> **TEXTO SELECCIONADO**:
El EJÉRCITO ¿LIBRE DE TODA SOSPECHA?
Ayer
se conmemoraron 50 años de la tarde de Tlatelolco y todavía un
escalofrío me recorre la columna vertebral, mi piel se eriza y la
angustia me sofoca. ¿Cómo pudo ser? ¿Por qué?
Soy
de la generación del 68, me tocaron algunos de los sucesos del
llamado “movimiento estudiantil”. Algunas marchas, algunas
guardias en C.U., la distribución de panfletos, las brigadas de
información, no el 2 de octubre. La arenga democrática de entonces
se transformó ese día en un alarido de dolor, impotencia, furia,
estupor y luego en silencio, pero continuaron los estertores y ahora
cinco décadas después las reivindicaciones republicanas de entonces
se vuelven a escuchar. Ojalá que ahora encuentren oídos para
escuchar.
Hace
unos días un juez de Tamaulipas ordenó la creación de una comisión
para que el gobierno investigue, de nueva cuenta, e informe los
hechos ocurridos durante la noche del 26 de septiembre de 2014, en la
que 43 alumnos de la normal Isidro Burgos fueron secuestrados y
continúan desaparecidos.
El
Gral. Salvador
Cienfuegos,
titular de Sedena, declaró
que
la comisión "representa un riesgo para las actividades
operativas que tiene encomendadas el instituto
armado".
Un
lector de noticias, ahora les llaman comentaristas, aunque no se
apartan ni un ápice de su “línea editorial”, señaló al aire
en una cadena nacional radiofónica que sería muy peligroso formular
una denuncia en contra del ejército mexicano, y proceder a una
investigación porque se estaría cuestionando al último bastión de
la seguridad y el orden, palabras mas, palabras menos. Considero
que tiene razón, aunque creo que mis razones difieren de las del
comunicador. La lealtad del ejército ha sido proverbial aunque
Victoriano Huerta y Saturnino Cedillo formaban parte también del
ejército, el Colegio Militar y el propio cuerpo armado como
institución, finalmente coadyuvaron para la institucionalización de
la revolución y la instauración de una “paz” que, mal que bien,
ha permtido la continuidad y recientemente la alternancia.

> **CONSIGNA A**: Transcribe del texto sobre el ejército mexicano el fragmento comprendido entre "El EJÉRCITO ¿LIBRE" y "ser? ¿Por qué?".
> **CONSIGNA B**: Según el texto sobre el ejército mexicano, ¿cuántos alumnos de la normal Isidro Burgos fueron secuestrados la noche del 26 de septiembre de 2014?
> **CONSIGNA C**: Prosigue el texto sobre el ejército mexicano a partir de su última oración.

> **REGISTROS**:
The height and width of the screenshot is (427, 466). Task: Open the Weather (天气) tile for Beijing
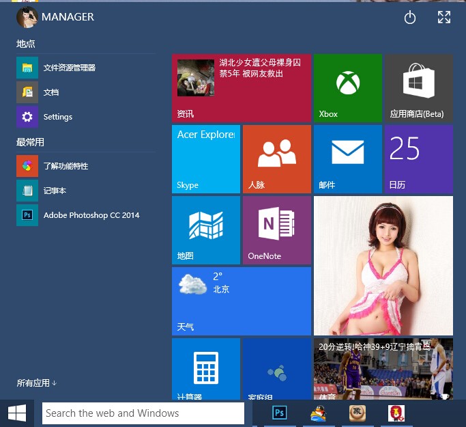click(x=241, y=301)
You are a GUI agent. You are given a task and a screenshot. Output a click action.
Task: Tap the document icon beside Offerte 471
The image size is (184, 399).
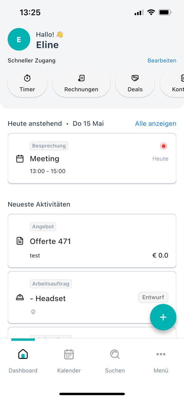(x=20, y=241)
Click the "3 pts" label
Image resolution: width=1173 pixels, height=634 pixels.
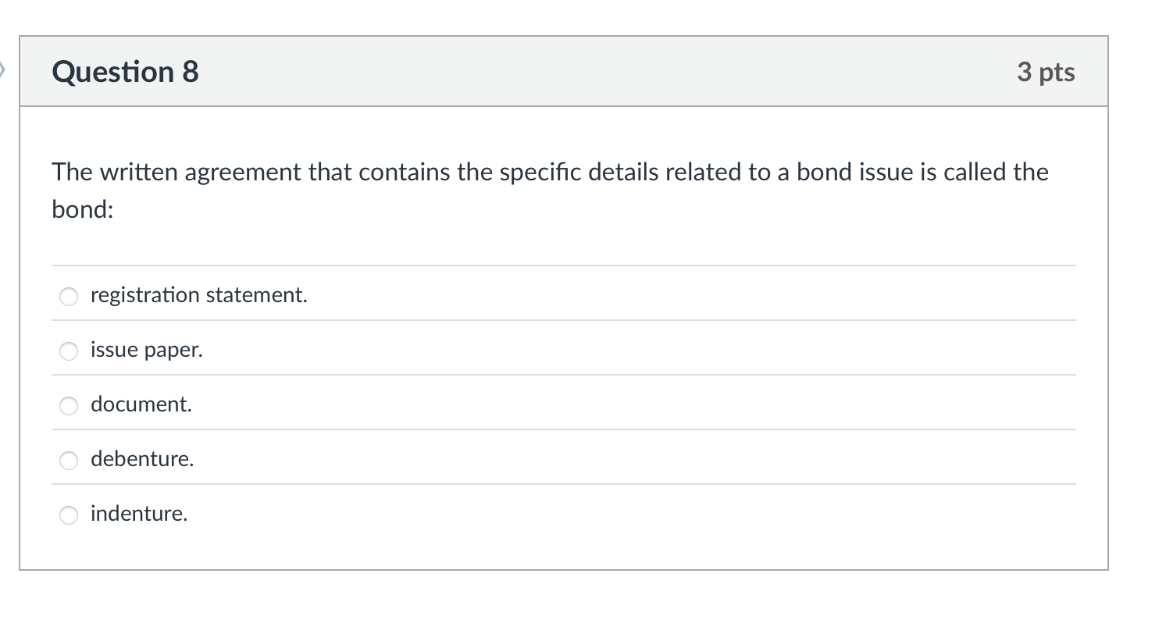coord(1046,72)
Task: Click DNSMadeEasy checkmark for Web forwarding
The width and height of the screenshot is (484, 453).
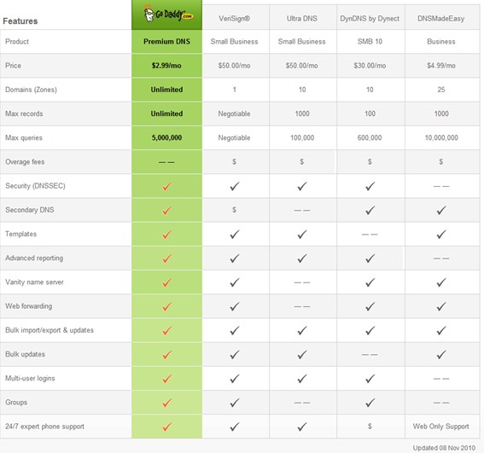Action: point(441,306)
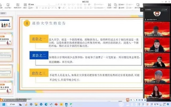Open 演示工具 presentation tools icon
The height and width of the screenshot is (107, 171).
[138, 5]
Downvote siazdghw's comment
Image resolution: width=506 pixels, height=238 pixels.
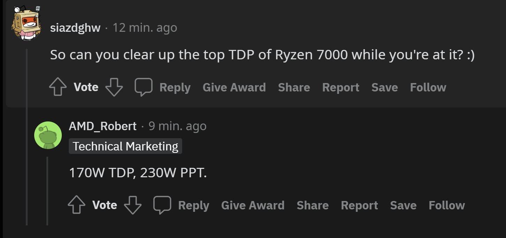[114, 87]
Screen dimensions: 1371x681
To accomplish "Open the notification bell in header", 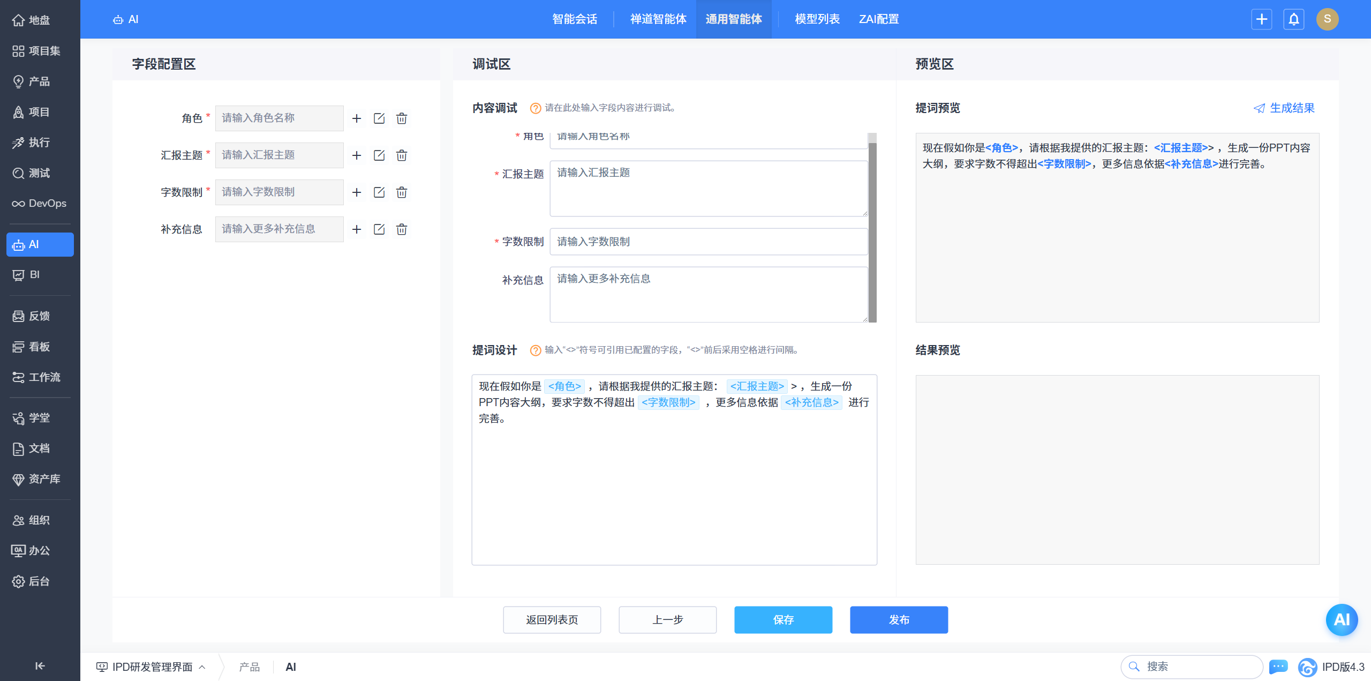I will [x=1294, y=19].
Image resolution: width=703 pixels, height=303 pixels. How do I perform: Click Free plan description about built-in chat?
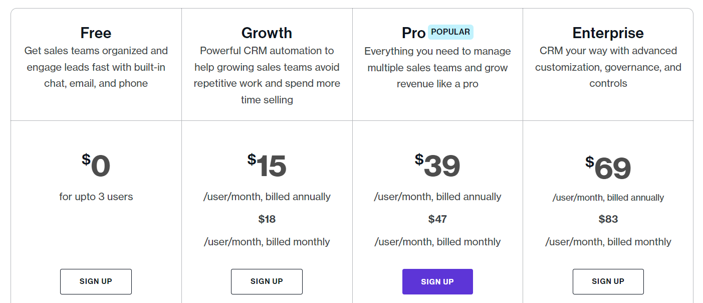(x=96, y=67)
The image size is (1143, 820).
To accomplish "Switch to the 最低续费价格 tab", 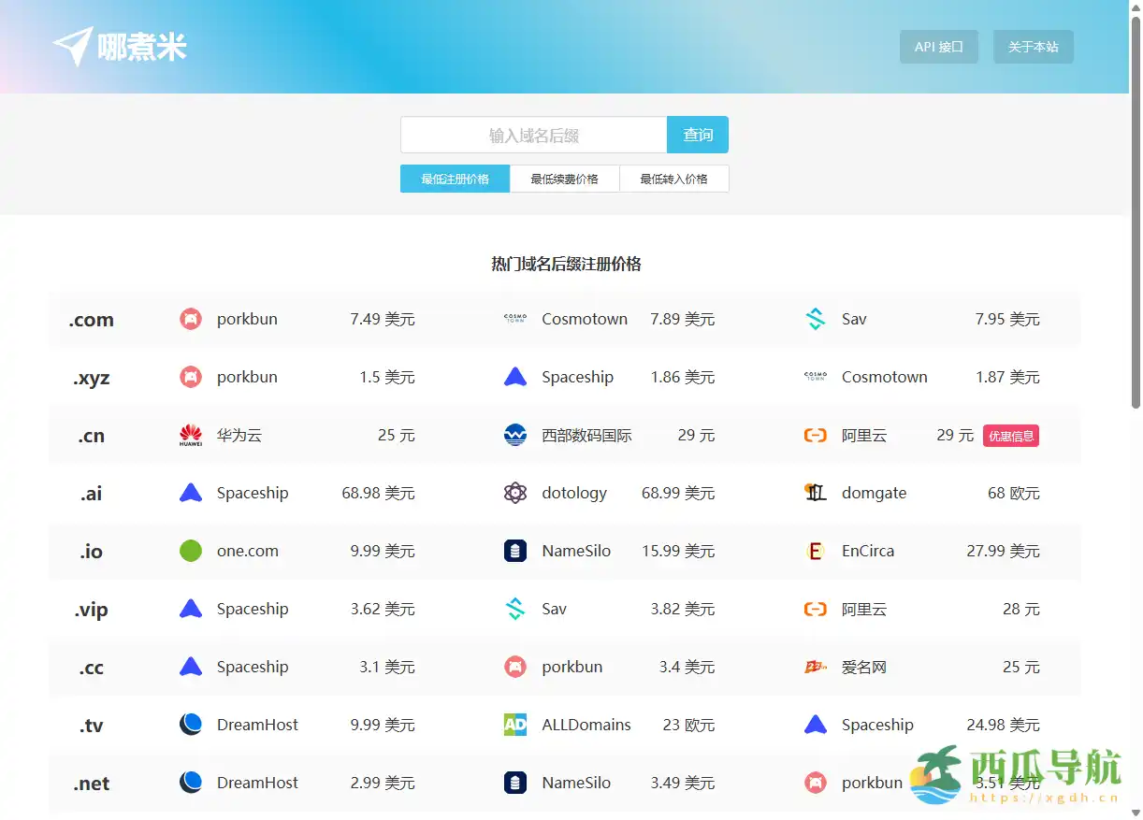I will point(564,179).
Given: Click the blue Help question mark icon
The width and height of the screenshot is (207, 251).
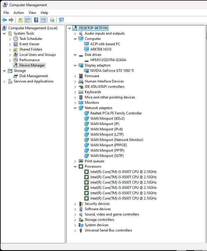Looking at the screenshot, I should click(36, 20).
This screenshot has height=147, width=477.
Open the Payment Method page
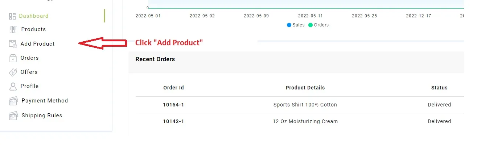tap(45, 101)
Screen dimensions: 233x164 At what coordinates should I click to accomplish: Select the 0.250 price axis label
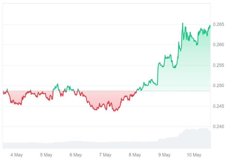[x=218, y=86]
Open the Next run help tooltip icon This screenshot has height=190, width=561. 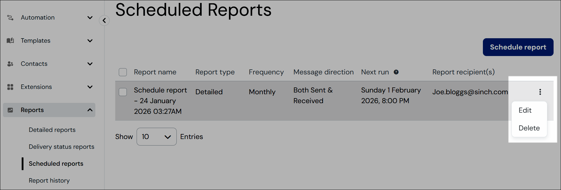coord(396,72)
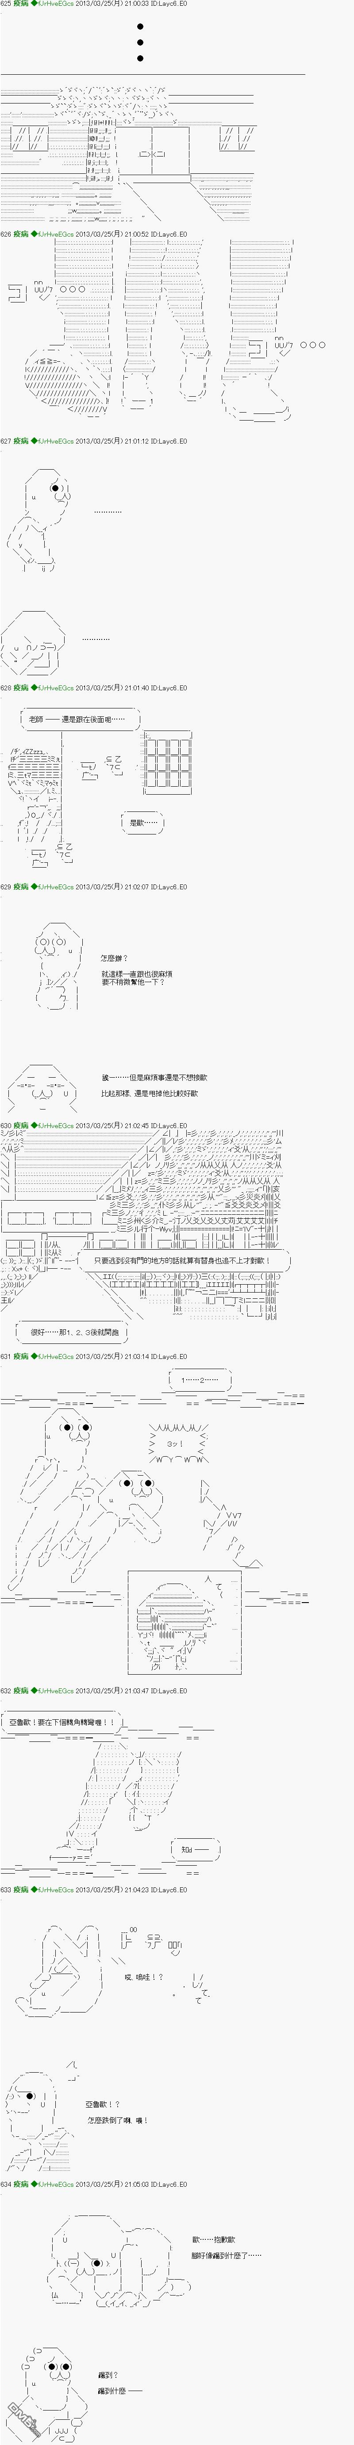Click post number 625
The width and height of the screenshot is (354, 2445).
pyautogui.click(x=6, y=5)
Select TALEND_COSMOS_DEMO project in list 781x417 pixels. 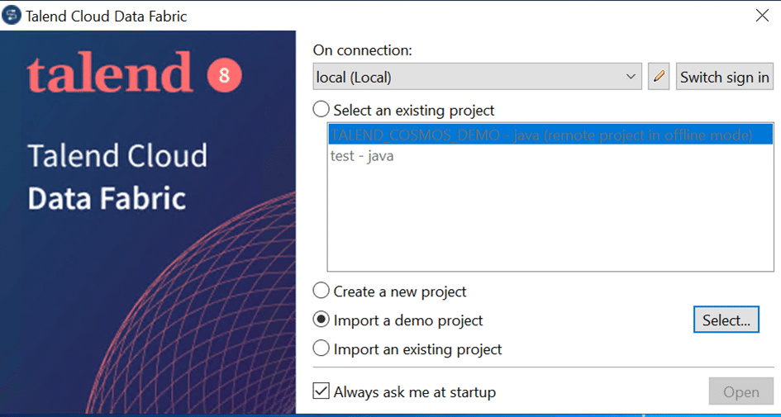pos(550,135)
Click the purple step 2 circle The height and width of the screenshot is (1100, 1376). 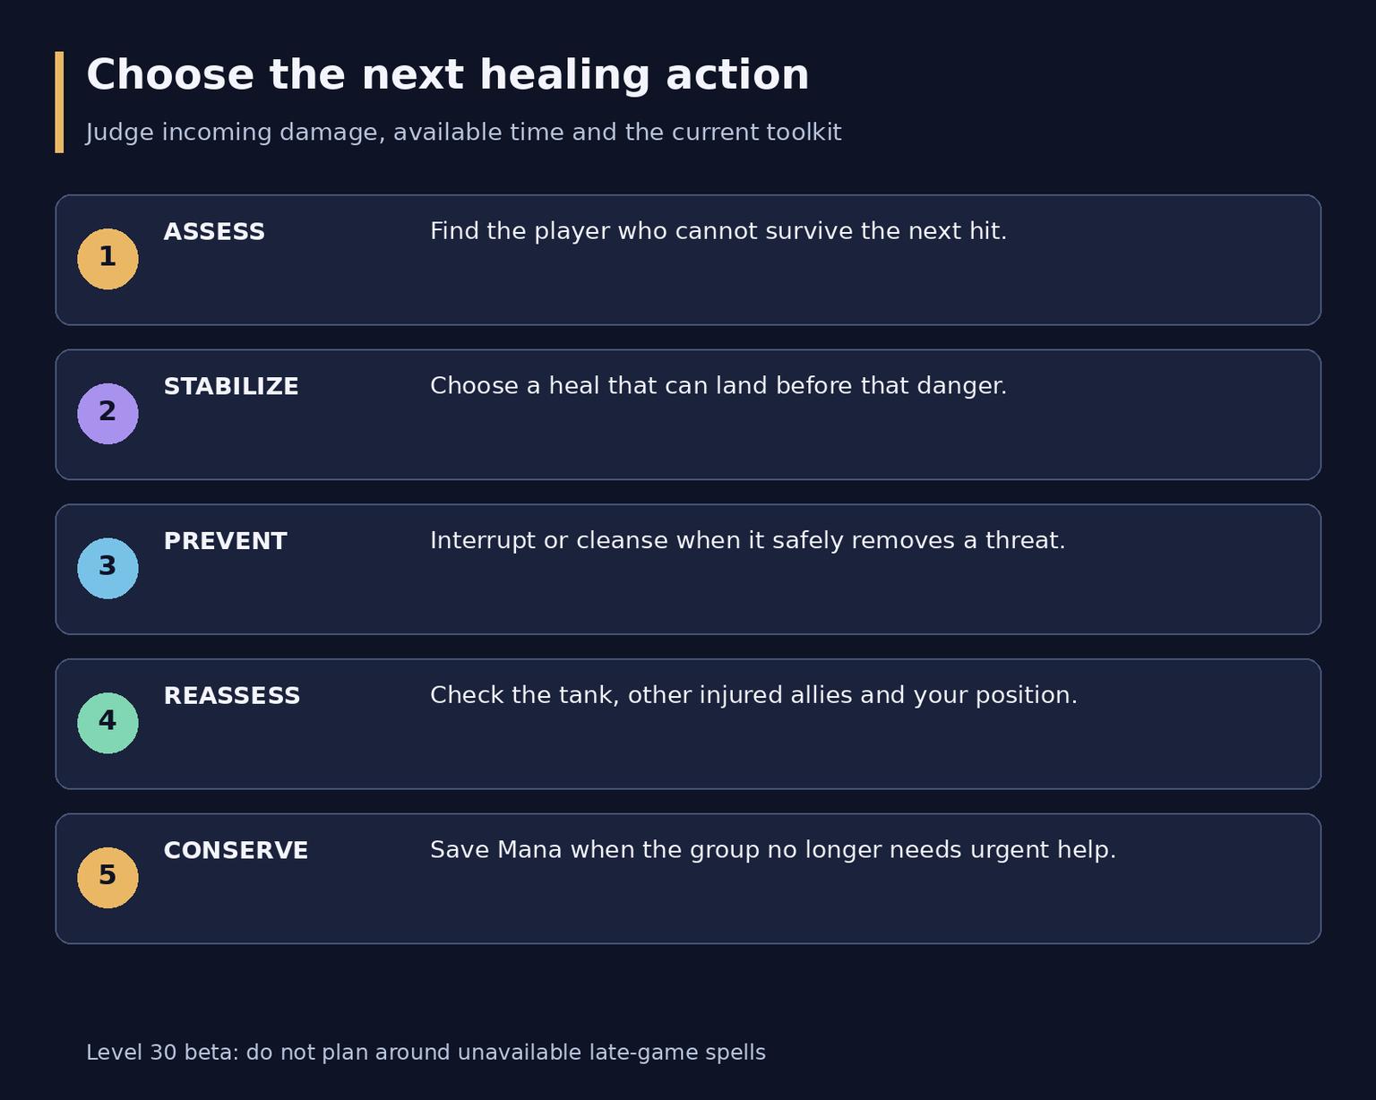pos(108,414)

> **RESULTADO A**:
El EJÉRCITO ¿LIBRE DE TODA SOSPECHA?
Ayer
se conmemoraron 50 años de la tarde de Tlatelolco y todavía un
escalofrío me recorre la columna vertebral, mi piel se eriza y la
angustia me sofoca. ¿Cómo pudo ser? ¿Por qué?

> **RESULTADO B**: 43 alumnos.

> **RESULTADO C**:
El
ejército ha sido una institución a la que durante muchos años no
era factible cuestionar, menos aún condenar. La disposición
constitucional que señalaba, por ejemplo, que cuando “paisanos”
(sic) se viesen envueltos en hechos presuntamente ilícitos con
personal de las fuerzas armadas, conocerían los tribunales del orden
común, fue letra muerta. Aferrados a disposiciones del ordenamiento
de justicia militar, evidentemente anticonstitucionales (decían lo
contrario a la carta magna), continuaron
violando la Constitución al conocer los tribunales militares de las
conductas de militares involucrados con “paisanos”. El Poder
Judicial como el comisario del corrido de Pancho Madrigal, fue, si no
muy valiente, bastante muy precavido, de manera que los tribunales
militares siguieron despachándose con la cuchara grande.
Fue
hasta que la Corte Interamericana de Derechos Humanos, en algún
momento presidida por el Dr. Sergio García Ramírez, conminó al
estado mexicano a tomar medidas acordes con los compromisos
internacionales, que se modificaron el artículo primero
constitucional, sin duda la reforma mas importante en materia de
Derechos Humanos desde el 5 de febrero de 1917, se
modificaron otras disposiciones y se hizo efectiva la sentencia que
condenó al estado mexicano a indemnizar a la familia de Rosendo
Radilla, por su desaparición forzada a manos de un grupo de soldados
del ejército mexicano. Como en muchos otros casos, incluso en
reformas electorales, fue necesaria la presión del extranjero para
modificar las regulaciones legales de nuestro país. ¡Bienvenidas si
con ellas avanzamos en la legalidad y en la democracia!.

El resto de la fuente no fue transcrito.